>>>>>

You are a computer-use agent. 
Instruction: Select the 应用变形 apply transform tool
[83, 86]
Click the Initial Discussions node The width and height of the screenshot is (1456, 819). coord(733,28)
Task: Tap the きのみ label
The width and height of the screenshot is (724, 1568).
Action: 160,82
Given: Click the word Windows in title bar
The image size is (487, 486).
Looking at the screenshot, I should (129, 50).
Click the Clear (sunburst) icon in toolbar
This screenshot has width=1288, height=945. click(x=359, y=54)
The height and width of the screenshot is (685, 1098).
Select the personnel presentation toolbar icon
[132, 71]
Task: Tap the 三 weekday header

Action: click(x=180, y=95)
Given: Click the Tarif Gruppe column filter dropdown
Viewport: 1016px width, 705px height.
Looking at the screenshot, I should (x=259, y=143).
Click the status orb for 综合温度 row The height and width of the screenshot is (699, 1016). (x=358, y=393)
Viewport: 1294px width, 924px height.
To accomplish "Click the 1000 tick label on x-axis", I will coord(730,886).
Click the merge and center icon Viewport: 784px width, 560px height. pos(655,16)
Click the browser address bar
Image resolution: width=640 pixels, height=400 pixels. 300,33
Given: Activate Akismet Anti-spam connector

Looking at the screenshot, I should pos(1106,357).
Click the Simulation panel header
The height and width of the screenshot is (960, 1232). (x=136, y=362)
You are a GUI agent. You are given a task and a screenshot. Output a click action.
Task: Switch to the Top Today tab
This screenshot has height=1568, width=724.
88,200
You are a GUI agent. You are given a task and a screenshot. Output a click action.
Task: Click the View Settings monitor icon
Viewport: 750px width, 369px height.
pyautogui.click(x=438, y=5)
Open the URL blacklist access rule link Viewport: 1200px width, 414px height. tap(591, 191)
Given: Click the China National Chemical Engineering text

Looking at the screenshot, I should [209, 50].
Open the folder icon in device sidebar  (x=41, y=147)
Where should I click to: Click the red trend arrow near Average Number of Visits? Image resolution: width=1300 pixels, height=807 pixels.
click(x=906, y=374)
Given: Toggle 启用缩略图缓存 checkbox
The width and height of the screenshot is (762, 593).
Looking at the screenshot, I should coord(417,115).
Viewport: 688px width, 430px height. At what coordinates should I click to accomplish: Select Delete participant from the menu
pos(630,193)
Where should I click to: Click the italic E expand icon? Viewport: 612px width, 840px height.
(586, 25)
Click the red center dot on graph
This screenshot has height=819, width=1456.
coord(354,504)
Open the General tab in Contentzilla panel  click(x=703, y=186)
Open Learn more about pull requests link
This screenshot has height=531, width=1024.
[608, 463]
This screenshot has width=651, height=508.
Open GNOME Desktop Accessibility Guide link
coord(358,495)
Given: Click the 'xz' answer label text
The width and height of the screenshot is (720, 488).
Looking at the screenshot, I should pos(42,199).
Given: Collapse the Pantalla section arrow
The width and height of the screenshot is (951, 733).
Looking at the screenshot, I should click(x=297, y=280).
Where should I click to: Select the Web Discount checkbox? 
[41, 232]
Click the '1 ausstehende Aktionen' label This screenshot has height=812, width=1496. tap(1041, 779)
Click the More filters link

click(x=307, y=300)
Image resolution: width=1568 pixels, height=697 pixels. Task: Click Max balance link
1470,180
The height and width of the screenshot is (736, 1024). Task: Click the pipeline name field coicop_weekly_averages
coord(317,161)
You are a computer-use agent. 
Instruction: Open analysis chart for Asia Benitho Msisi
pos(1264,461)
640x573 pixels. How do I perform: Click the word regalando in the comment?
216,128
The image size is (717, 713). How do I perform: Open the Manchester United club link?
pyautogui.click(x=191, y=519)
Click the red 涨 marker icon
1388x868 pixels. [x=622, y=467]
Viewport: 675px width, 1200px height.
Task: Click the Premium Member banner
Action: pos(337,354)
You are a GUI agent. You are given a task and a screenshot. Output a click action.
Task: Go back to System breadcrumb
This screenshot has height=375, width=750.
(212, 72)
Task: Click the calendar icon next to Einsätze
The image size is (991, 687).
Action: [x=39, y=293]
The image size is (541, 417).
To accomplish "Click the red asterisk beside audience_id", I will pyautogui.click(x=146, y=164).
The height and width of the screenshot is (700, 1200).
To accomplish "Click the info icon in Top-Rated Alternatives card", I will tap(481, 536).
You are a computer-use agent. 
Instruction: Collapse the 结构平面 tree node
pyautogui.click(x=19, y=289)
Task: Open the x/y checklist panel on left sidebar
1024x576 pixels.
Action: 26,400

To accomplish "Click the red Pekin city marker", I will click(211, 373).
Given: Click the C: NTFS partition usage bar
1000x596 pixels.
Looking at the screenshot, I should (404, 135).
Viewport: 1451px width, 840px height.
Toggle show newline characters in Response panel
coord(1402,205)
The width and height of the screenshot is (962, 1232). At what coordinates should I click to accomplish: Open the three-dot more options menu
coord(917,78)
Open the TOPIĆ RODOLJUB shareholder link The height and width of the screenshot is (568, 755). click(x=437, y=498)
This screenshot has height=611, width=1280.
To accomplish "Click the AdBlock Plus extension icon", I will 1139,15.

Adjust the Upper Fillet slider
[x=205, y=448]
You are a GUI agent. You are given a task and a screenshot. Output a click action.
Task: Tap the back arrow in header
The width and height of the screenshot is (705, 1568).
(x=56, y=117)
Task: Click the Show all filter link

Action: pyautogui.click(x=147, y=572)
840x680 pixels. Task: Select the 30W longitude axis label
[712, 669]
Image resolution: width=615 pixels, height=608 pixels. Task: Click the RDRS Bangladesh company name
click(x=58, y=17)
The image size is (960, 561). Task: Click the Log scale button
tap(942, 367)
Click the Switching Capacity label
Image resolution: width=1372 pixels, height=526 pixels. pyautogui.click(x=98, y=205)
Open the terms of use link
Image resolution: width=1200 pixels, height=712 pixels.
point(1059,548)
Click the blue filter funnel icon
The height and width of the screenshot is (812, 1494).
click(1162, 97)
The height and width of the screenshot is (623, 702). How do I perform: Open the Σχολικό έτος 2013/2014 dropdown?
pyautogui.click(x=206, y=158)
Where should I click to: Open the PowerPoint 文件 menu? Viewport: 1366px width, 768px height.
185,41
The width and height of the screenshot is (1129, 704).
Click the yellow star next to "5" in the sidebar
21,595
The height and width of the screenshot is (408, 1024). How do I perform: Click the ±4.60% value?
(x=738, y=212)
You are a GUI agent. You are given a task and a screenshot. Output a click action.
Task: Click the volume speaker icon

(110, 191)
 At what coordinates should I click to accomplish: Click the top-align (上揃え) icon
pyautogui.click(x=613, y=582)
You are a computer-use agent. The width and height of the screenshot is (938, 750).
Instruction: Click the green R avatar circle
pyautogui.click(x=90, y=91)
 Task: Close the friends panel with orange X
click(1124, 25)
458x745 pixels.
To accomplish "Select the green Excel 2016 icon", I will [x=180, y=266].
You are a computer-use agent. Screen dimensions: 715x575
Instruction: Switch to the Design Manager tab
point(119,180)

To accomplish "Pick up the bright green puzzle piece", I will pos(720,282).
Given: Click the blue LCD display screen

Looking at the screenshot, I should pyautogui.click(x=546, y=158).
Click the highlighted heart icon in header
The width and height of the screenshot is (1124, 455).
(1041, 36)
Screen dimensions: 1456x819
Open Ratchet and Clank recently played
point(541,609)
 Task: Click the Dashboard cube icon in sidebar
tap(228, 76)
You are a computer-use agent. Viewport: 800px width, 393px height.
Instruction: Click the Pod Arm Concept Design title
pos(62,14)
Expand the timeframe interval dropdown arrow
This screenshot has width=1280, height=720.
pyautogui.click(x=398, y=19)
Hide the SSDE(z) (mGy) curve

<<<<<

Exercise description: Of the lines above, copy each one that contains the word "back".

Written solution:
Task: Go back to System breadcrumb
Task: Tap the back arrow in header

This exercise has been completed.